Thursday, April 19, 2007

Technology

First off, I want to apologize to Brian. I don't have time to change the background now. I'll try to work on it in a bit, but I'm currently busy.

I found the word technology in a dictionary and it said that it was the practical application of knowledge especially in a particular area. So if we are learning that less is more, is a step backward a technological advance?

I taught a lab during my masters' program where we looked at ventilation. We used two different devices to measure some parameters concerning the lungs. One device was a large upside down bucket looking contraption that's rim was submerged in water. As you blew into the tube, air entered the bucket and and moved a pen along a scroll of paper that was moving at a known rate. From that you could figure out how powerfully a person could exhale. (Although I described this as a bucket, it was a calibrated piece of equipment designed for this purpose, probably 50+years ago.)

The second device used to measure forced exhalation was a hand held electric gizmo that you blew into and it spun a fan that was hooked to electrical components that could translate the spinning of the fan into an exhalation rate. In the lab reports that I graded, most students said that the electronic gizmo was better because it was more precise because it gave a digital readout.

I couldn't believe it. Every piece of data we collected as a class showed that the electric thing was more variable and less precise than the older contraption. Just because something is newer, or has a digital readout, does NOT make it better. I thought it was neat how the archaic contraption could actually collect the air I exhaled and I could see the mechanics of it moving.

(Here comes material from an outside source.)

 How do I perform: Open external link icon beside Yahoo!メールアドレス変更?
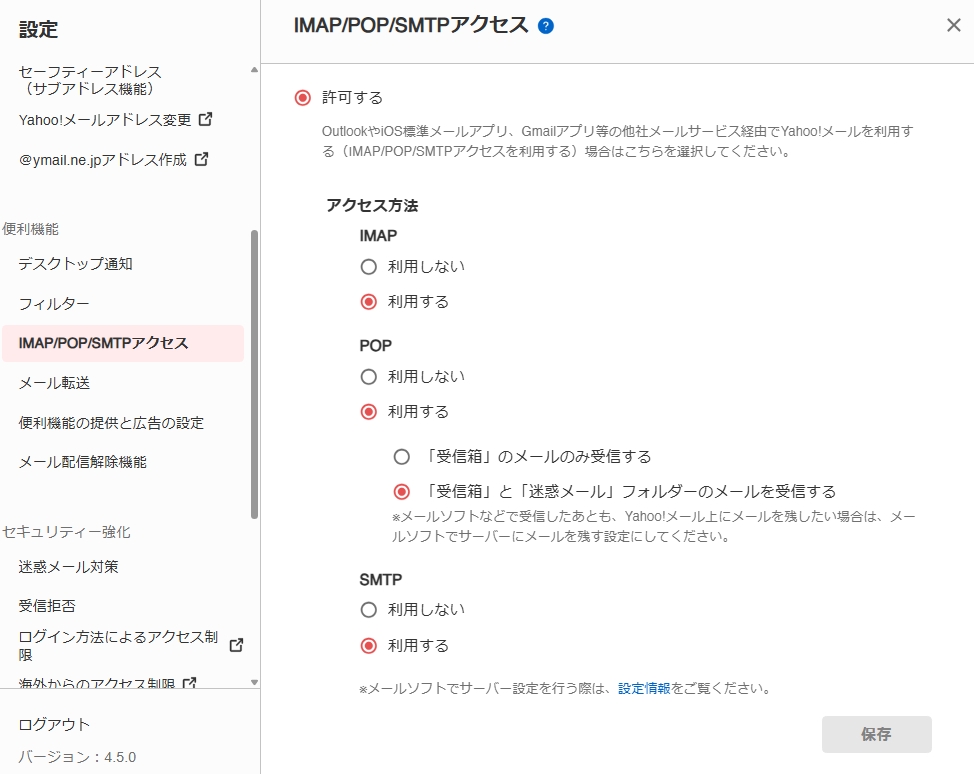[206, 119]
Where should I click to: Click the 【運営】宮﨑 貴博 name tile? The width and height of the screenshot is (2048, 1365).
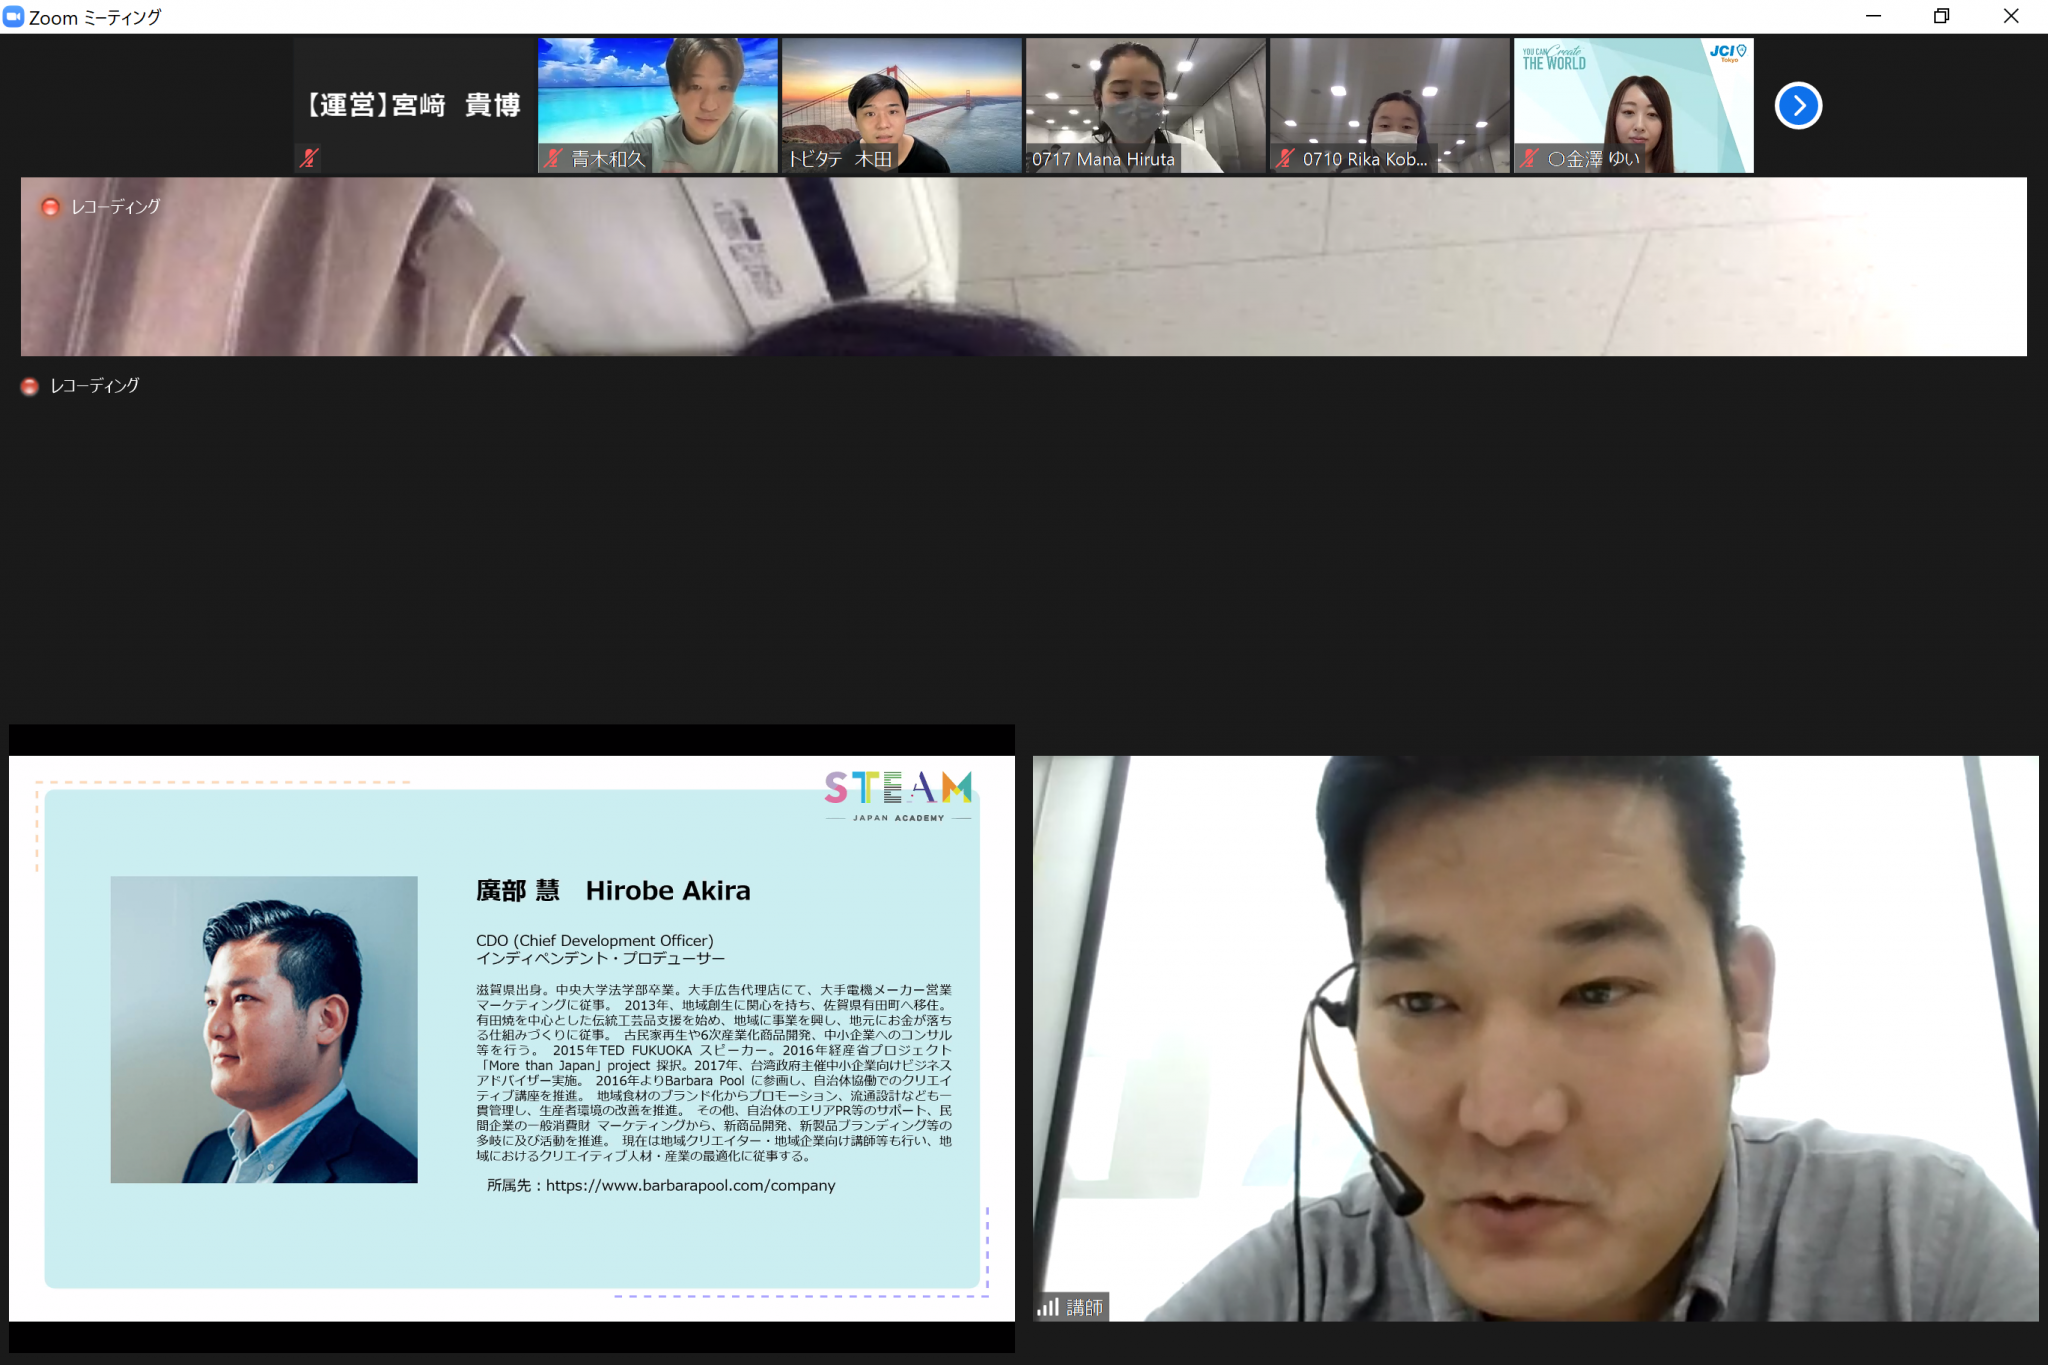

I did not understand the electronics and it didn't work as well. I think a move to the archaic system would be a step in the right direction.

Writing papers for classes, professors often require that the papers be published in the last 10 years. Why? Was science different 15 or 50 years ago? Most scientific findings are the same as they were 50 years ago. We still use a lot of information from Galileo and other scientists from centuries ago. Newer is not better.

I am not against technological advancements. Development is good, but we need to look around and make sure that what we had before isn't better than what we have developed. Is a car really better than a horse and buggy? Is processed food really better than whole foods? Is windows Vista better than DOS? Is high definition television better than B&W? Is television better than imaginative play and meaningful conversation?

The world is a complicated place, why don't we make a technological move toward simplicity.

2 comments:

Bri-onic Man said...

Hey, no problem. I don't have a blog to call my own and really have no idea if altering the page sidebar color is time-consuming or not.
To me, there's good technology and there's bad technology. It sounds like the electronic exhalation gizmo is bad technology. Likewise, my PDA is lately falling into the bad technology category too. Good technology easily does what you want it to do and it's reliable. Bad technology wants to be thrown at the wall (which is how I feel about my PDA/phone much of the time).

Anonymous said...

I hear yah! The biggest technological advances that effect me from day to day are annoyances because they seem to move us backward in progress. For instance, hi-fi stereo systems sound better than digital, true analog sounds better than MP3's and CD's, and old clunker cars are safer than the new fiberglass light weights.